Unhappy with Apple
Over the past two years I’ve grown quite unhappy with Apple. The beauty and iconicity of its products are not enough for me to continue supporting the company.
Apple is often applauded for its humane interface design and attention to detail. It often does deserve this praise: one-touch headphone setup and Live Text really are fantastic features that just work. But Apple designs its products this well only when it is financially beneficial. The MacBook’s power brick is deliberately unrepairable: not only does it have no screws, but it is also tied to its power controller by serial number, forcing people to buy a new one if it breaks. The devices that do have screws require uncommon drivers. The charging cable, meanwhile, is meant to last one year and to then biodegrade, “to protect the environment”. What a clown world: a biodegradable cable that only lasts a year cannot be better for the environment than a non-biodegradable one that lasts a lifetime. I will not believe anything that Apple says about the environment until it makes its devices repair-friendly.
Apple products are also almost completely closed-source, which makes it significantly harder to find vulnerabilities and preïnstalled spyware.

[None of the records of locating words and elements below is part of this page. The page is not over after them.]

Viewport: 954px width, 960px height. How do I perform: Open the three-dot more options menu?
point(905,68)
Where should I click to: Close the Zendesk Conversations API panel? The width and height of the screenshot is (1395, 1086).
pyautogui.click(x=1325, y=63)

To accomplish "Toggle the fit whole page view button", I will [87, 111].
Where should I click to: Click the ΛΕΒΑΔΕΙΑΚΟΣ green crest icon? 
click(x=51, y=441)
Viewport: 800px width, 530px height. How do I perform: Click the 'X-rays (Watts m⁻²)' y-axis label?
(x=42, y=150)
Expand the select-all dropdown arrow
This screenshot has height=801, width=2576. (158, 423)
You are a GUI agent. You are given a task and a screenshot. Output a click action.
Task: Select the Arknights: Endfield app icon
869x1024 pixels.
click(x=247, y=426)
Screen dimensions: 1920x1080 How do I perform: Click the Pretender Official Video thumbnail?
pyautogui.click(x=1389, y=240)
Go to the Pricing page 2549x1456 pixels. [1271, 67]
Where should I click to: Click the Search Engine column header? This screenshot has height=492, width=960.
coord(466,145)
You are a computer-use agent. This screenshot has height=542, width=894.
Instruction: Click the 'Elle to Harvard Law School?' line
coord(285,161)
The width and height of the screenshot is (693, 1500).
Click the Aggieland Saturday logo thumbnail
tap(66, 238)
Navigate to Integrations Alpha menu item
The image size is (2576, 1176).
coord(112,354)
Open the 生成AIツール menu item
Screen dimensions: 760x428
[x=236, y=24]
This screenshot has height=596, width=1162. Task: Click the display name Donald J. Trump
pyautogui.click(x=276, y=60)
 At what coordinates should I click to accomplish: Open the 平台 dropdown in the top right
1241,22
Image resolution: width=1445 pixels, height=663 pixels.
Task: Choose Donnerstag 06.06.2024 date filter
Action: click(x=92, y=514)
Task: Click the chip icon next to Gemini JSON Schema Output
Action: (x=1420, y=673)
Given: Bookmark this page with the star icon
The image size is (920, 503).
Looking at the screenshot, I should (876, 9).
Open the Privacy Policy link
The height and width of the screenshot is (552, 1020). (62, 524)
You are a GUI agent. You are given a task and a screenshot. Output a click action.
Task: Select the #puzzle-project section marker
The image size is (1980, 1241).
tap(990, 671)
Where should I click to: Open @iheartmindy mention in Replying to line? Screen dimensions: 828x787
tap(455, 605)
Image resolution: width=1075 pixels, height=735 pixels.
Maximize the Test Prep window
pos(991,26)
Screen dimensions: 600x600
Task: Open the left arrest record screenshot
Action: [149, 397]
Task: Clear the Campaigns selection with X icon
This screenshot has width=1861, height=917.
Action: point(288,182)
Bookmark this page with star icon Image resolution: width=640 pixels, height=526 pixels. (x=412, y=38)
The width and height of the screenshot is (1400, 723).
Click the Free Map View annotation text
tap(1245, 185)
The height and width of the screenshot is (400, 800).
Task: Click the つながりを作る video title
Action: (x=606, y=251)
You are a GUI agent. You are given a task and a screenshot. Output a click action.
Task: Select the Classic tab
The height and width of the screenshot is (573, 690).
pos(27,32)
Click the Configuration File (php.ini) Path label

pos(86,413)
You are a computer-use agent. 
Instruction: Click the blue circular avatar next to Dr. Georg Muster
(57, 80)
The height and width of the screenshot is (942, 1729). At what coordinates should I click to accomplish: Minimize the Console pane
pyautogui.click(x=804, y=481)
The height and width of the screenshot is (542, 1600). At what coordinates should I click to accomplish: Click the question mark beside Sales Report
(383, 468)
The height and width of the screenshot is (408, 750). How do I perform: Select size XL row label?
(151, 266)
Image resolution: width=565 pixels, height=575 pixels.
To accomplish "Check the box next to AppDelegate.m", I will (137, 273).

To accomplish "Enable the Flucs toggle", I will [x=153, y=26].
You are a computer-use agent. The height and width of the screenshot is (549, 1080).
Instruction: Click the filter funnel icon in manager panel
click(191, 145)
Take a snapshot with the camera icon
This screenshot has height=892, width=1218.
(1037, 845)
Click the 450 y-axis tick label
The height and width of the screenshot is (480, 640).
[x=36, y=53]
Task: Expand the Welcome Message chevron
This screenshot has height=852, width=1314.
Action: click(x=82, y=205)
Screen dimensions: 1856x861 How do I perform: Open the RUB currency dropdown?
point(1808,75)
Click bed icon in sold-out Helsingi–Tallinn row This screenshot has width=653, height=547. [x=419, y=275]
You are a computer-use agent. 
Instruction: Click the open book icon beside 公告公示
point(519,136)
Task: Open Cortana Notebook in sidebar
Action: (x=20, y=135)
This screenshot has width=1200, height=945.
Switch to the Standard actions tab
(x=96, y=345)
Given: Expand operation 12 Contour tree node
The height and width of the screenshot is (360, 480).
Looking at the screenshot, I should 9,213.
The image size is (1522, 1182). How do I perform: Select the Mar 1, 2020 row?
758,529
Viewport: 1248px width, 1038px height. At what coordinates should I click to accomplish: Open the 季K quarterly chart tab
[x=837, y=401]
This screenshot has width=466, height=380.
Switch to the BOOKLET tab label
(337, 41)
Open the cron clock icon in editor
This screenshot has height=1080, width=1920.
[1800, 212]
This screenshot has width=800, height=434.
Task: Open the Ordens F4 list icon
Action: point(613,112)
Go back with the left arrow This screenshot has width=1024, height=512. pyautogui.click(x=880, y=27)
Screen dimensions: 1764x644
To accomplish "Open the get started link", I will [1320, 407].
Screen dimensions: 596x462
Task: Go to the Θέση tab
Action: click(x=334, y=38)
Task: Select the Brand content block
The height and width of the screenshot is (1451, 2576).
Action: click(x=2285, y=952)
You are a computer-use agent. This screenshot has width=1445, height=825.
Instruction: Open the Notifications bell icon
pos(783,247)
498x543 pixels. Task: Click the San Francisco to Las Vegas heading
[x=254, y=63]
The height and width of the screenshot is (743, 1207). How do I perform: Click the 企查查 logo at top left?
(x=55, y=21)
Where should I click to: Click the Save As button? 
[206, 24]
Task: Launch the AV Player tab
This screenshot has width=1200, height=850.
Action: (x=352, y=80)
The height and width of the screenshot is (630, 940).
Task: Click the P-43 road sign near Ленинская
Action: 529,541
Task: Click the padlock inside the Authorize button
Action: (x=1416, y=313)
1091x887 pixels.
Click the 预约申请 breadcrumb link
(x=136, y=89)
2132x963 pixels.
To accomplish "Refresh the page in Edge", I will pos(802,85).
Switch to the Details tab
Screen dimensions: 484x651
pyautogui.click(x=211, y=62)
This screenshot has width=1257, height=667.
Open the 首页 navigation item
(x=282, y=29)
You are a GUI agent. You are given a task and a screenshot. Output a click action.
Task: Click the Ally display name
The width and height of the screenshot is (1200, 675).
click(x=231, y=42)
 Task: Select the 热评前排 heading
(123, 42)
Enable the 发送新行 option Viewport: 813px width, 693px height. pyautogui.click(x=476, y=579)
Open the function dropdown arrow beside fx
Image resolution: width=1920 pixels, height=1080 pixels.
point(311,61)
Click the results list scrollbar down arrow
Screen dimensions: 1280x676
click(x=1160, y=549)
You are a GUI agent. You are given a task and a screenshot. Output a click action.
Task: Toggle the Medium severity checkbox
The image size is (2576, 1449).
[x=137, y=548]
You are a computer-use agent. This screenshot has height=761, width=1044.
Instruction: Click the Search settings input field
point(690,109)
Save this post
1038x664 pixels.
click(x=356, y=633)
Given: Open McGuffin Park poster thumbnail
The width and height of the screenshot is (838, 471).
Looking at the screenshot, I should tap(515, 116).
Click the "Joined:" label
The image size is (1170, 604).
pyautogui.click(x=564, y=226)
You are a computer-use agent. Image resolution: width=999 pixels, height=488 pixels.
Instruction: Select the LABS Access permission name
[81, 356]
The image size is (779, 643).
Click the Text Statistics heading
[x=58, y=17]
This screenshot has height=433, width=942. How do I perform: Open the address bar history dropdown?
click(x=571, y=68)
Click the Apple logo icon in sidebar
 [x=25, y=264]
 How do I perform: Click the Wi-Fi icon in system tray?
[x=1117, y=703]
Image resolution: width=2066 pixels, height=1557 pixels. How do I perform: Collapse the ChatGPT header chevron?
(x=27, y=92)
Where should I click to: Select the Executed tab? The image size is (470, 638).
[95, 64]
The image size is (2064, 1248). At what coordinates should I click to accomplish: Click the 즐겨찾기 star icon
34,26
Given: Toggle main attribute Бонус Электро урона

Privacy? That’s not iPhone. Apple respects privacy only marginally more than Facebook and Google do. It collects metadata in the background, creates a social graph, communicates with cell networks even in airplane mode, makes a plot of surrounding Wi-Fi networks, offers no easily removable battery, and requires signing up to download software on iOS. The latter is a problem that goes beyond privacy, as Apple can ban individuals from downloading and updating apps.
As a cherry on top, Apple devices are manufactured by slaves in China. Oh, and it also wants us to believe that men can become pregnant.
I will continue using my iPhone XR and MacBook Pro until they break or stop receiving vital software updates—this way I am not harming the environment nor supporting the company. I will, however, soon delete my Apple ID completely, as I have already done with my accounts at Google and other privacy-invading and humanity-disrespecting companies.